Des milliers de pages ont été écrites sur l’histoire du parti communiste français, sur ses débats et conflits internes. Allant des variantes officielles, plus ou moins orthodoxes, à celles de l’anti-communisme le plus primaire en passant par une vaste historiographie universitaire. Plus rares sont les ouvrages dédiés à l’étude des dissidences internes, surtout si on laisse de côté les études consacrées plus particulièrement au courant trotskiste. Une lacune vient d’être comblée avec la publication de Fernand Loriot, Le Fondateur oublié du Parti communiste. Dans cette étude historique sérieuse, menée en dehors du cadre universitaire, Julien Chuzeville reconstruit le parcours politique de ce révolutionnaire atypique. Nonobstant une forme de récit où les riches contradictions de la vie politique de Loriot et de ses compagnons s’effacent parfois derrière le factuel, Julien Chuzeville accomplit son but de briser l’oubli pour ces hommes qui vécurent dans un siècle où triomphèrent toutes les contre-révolutions.
A la lecture de ses pages (où nous avons puisé les citations que nous reproduisons ici), on ne peut qu’être frappé par la clairvoyance de ces oppositionnels de la première heure.

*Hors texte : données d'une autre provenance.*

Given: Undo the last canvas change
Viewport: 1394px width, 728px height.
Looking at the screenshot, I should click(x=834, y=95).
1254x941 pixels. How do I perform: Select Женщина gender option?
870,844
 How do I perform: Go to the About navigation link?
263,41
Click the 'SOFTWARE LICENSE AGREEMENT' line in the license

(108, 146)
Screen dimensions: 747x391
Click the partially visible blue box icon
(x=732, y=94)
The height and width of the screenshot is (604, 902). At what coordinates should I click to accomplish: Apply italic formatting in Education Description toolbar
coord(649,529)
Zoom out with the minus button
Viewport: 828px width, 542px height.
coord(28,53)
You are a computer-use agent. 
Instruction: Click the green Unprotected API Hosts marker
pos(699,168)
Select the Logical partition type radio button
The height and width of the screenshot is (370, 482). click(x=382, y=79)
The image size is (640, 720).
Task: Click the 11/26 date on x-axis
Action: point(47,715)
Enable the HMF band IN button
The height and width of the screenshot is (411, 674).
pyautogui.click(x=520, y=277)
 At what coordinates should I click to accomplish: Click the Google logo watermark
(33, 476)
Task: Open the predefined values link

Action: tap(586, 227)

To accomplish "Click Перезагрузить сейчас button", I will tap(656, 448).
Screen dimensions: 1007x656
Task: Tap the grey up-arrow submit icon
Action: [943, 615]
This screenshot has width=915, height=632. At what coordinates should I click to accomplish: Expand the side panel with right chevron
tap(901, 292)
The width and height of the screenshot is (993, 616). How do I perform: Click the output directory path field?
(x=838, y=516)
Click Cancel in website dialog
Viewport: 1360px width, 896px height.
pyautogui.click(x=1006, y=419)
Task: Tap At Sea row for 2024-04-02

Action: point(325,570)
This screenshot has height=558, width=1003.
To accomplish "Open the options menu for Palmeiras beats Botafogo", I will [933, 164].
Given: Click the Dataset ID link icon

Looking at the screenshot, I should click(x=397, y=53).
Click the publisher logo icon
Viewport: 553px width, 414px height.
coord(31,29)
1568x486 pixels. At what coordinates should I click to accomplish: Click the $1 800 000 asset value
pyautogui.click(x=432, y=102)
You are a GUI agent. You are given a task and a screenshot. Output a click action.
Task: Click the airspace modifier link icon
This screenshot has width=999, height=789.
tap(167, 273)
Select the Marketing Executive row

Lesquels pressentaient sans ambiguïtés l’aboutissement à venir de cette opération autoritaire de mise au pas des partis communistes selon les intérêts du nouvel Etat russe. Une fois de plus, force est de constater – et à l’encontre d’un certain matérialisme historique déterministe pour lequel les étapes justifient souvent le compromis avec le « réalisme » dominant – que chaque époque est chargée de possibles, ceux qui ouvrent vers l’avenir et ceux qui referment sur un présent qui se veut indépassable. Les doutes et les questionnements politiques de Loriot et de ses amis n’ont pas résisté à l’efficacité bolchevique qui enfanta le stalinisme. Mais, en relisant leurs analyses, on se rend compte que les principes qu’ils revendiquaient à l’époque, furent confirmés par le mouvement de l’histoire et se révèlent un siècle plus tard, d’une étonnante actualité, intégrant toujours le projet d’émancipation sociale
Nous le savons trop bien, l’histoire est toujours l’histoire des vainqueurs. Et c’est pourquoi elle est une histoire morte. Selon la formule incisive de George Orwell, « Ceux qui sont maîtres du présent, pourquoi ne seraient-ils pas maîtres du passé ? ». L’histoire des vaincus est, au contraire, la seule qui compte pour le devenir humain, la seule qui porte les secrets d’un possible délivré de la barbarie, pour peu que les sociétés se réveillent et se mettent en mouvement. Se réapproprier l’expérience de Fernand Loriot et de ses camarades enrichit notre capacité de s’opposer au présent.

Charles Reeve,
Janvier 2013

(1) Tribune de discussion », Cahiers du bolchevisme, 1er mai 1925. Cité par Julien Chuzeville, Fernand Loriot, le fondateur oublié du Parti communiste, l’Harmattan, collection Historiques, Paris, 2012.
(2) Correspondance de deux communistes oppositionnels, Ibid.
(3) Lettre des oppositionnels, dite « lettre des 80 », envoyée par Loriot à Zinoviev, 14 février 1925. Ibid
(4) Intervention de Loriot, 17 janvier 1925, Ibid.
(5) « Que vaut l’expérience russe ? », La Révolution prolétarienne, 15 mars 1928.